Mission: Cooling the EOS R5 processors
The major component that accumulates heat in the Canon EOS R5, is its processors. The heat can reach up to 85 degrees centigrade! Thus, the limitation of the 8K recording was programmed to prevent damage to the processors. A lot of DIY improvisations were done in order to try and cool the processors. For instance, we wrote about the “creative” solution by Tilta to solve that issue by inventing the R5 Cooling Kit However, 8 months ago, the DIY Perks guys have found the ultimate solution, and that’s a copper plate.
Copper for the magic
It appears, that when attaching precisely a copper plate to the plate above the EOS R5 processors, the heat is dissipated, or at least, a significant part of it. That allows the elevation of 8K recording times (from 23 minutes to 44 minutes).
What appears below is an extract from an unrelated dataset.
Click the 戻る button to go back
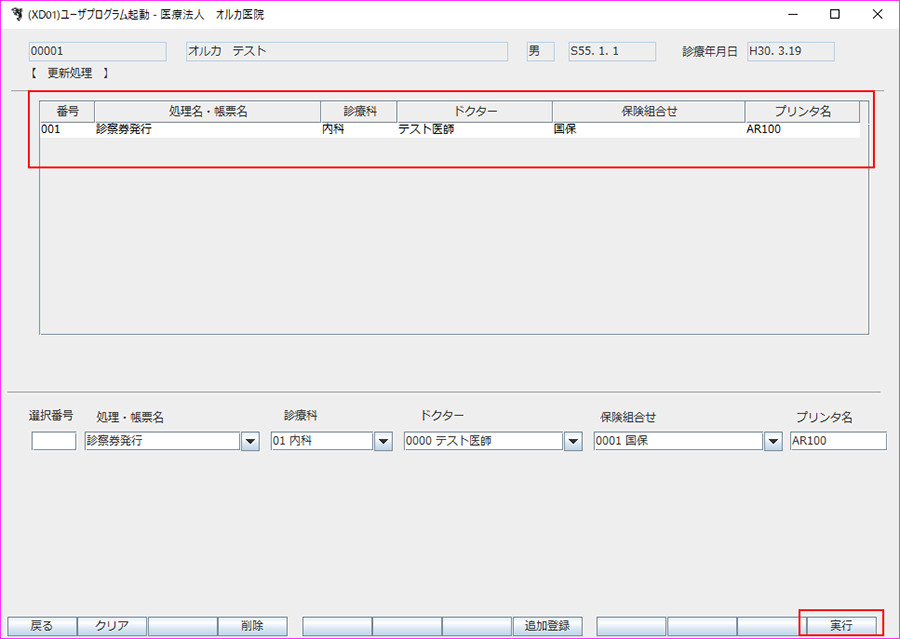The height and width of the screenshot is (639, 900). click(41, 625)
Nevertheless, when doing this simple EOS ‘R5 surgery’, the camera will be out of warranty. However, a company named Kolari Vision has found an alternative for that. The solution: “Converting” your EOS R5, which means, installing the copper plate in your camera, or, selling you a “converted” camera with the copper plate inside.
Prices and warranty
Kolari Vision says that they have a limited initial stock available that they will be offering as a modification service, or installed in an R5 ready for purchase. The R5 cooling mod costs $400, and the Heatsink modified R5 costs $4,440. Kolari Vision adds that this mod will likely void any manufacturer warranty the camera had, but they do provide their own 1-year limited warranty. Furthermore, Kolari Vision will be providing the heatsinks for DIY installation later this summer as well. The turnaround time for camera conversions is 2 weeks on average for most models.
So bad that Canon hasn’t thought about this. The ‘conversion’ (=installing the copper plate) is not so complicated from a DIY aspect. However, Canon could execute it perfectly, and multiply its 8K recording time. Let’s hope that Canon has learned its lesson, and that very simple yet creative thinking (by DIY Perks) will be implemented on the next EOS cameras, by Canon itself.